Lewiston’s three biggest taxpayers, Central Maine Power, Banknorth and Florida Power and Light, would each save between $300,000 and $734,000 if voters approve a 1 percent property tax cap and Lewiston responds by instituting a bevy of user fees.

“You can tax a telephone poll, but it isn’t so easy to put a user fee on it,” Bennett, Lewiston’s city administrator said Tuesday night.

City residents, especially single-family homeowners, would pay the difference, he said.

“That money gets made up somewhere,” Bennett told city councilors and residents, all participants in a city tax-cap panel. That panel is drafting a report on the tax cap and the city’s likely responses to it if voters approve it on Nov. 2.

The panel will present the report in a public hearing at 7:15 p.m. Oct. 15, after the Lewiston City Council meeting.

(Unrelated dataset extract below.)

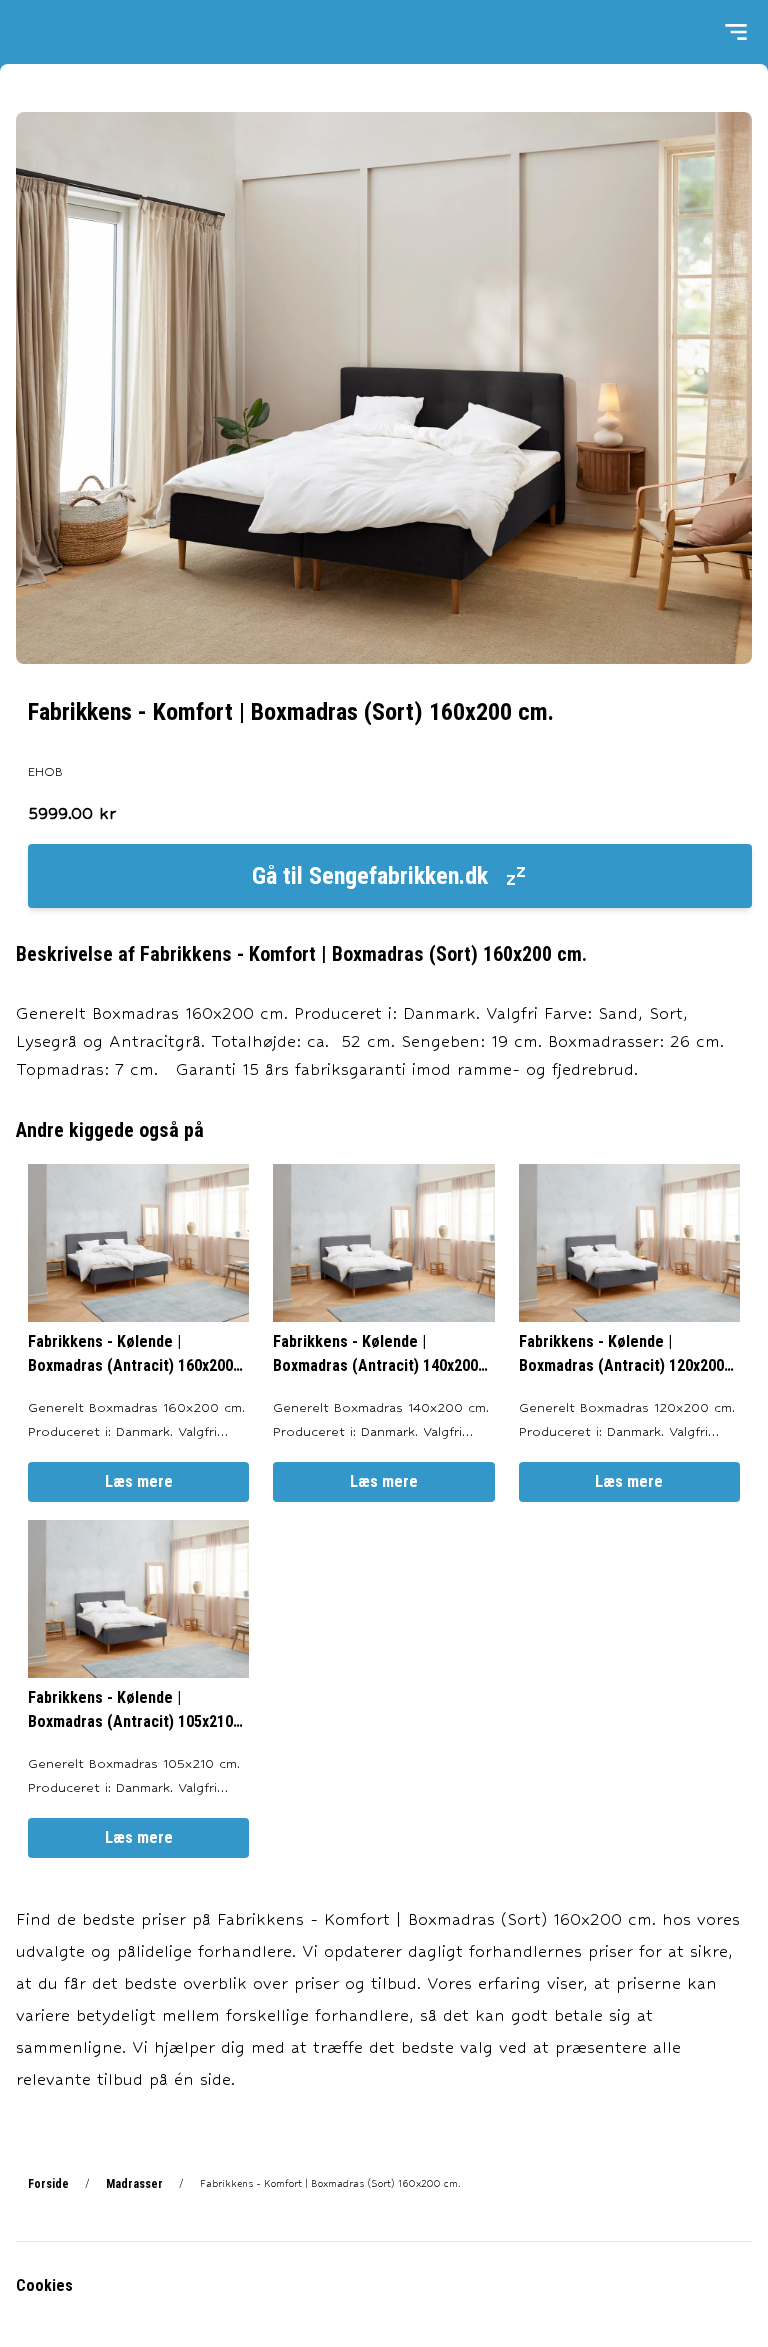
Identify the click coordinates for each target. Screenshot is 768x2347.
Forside (48, 2184)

The group began meeting in September, first drafting a budget based on a strict interpretation of the tax cap. That would mean a $25 million cut in property taxes and severe cuts in city services. Several firetrucks would be retired, fire stations closed, police officers let go and many other city services would be eliminated. Schools would face equally tough cuts.

Next, Bennett and the panel developed a plan to reinstate all but 10 percent of city services and pay for the difference with $15 million in user fees. That model called for an annual fee for fire service, a per-foot fee for road frontage, a pay-per-bag trash collection program, apartment inspection fees and higher fees for recreation and the library.

School athletic and extracurricular programs would cost an average $500 per student, per activity.

On Tuesday, the group reviewed a draft report on its findings so far and discussed how it might affect various taxpayers.

While most homes would see their property taxes cut in half, other fees and taxes would rise. For example, most homeowners can write off their property taxes in their state and federal income tax returns. That write-off would decrease, along with their property taxes, and most would pay $100 to $200 more to the state and federal government.

Bennett’s fee plan would make up the difference. A homeowner that saves $882 in property taxes might pay $700 more in fees and another $170 in income taxes. “What you see is that even if they break even, if they have kids in the schools, that erases any savings,” Bennett said.

A family with two children involved in the school band and sports might pay $1,000 more per child.

“If they have a gifted child, in three sports, they could end up paying an additional $1,500,” he said.

Nonprofits would also pay, under the plan. Groups like Bates College, St. Mary’s Regional Medical Center and Central Maine Medical Center do not currently pay property taxes. They could end up paying between $100,000 and $300,000 in fees under Bennett’s plan.

“But that doesn’t make up for the loss of revenues from the big taxpayers,” Bennett said. For Florida Power and Light, the tax cap would reduce their property taxes form $1.58 million to $815,000. The company would pay an additional $32,000 in fees.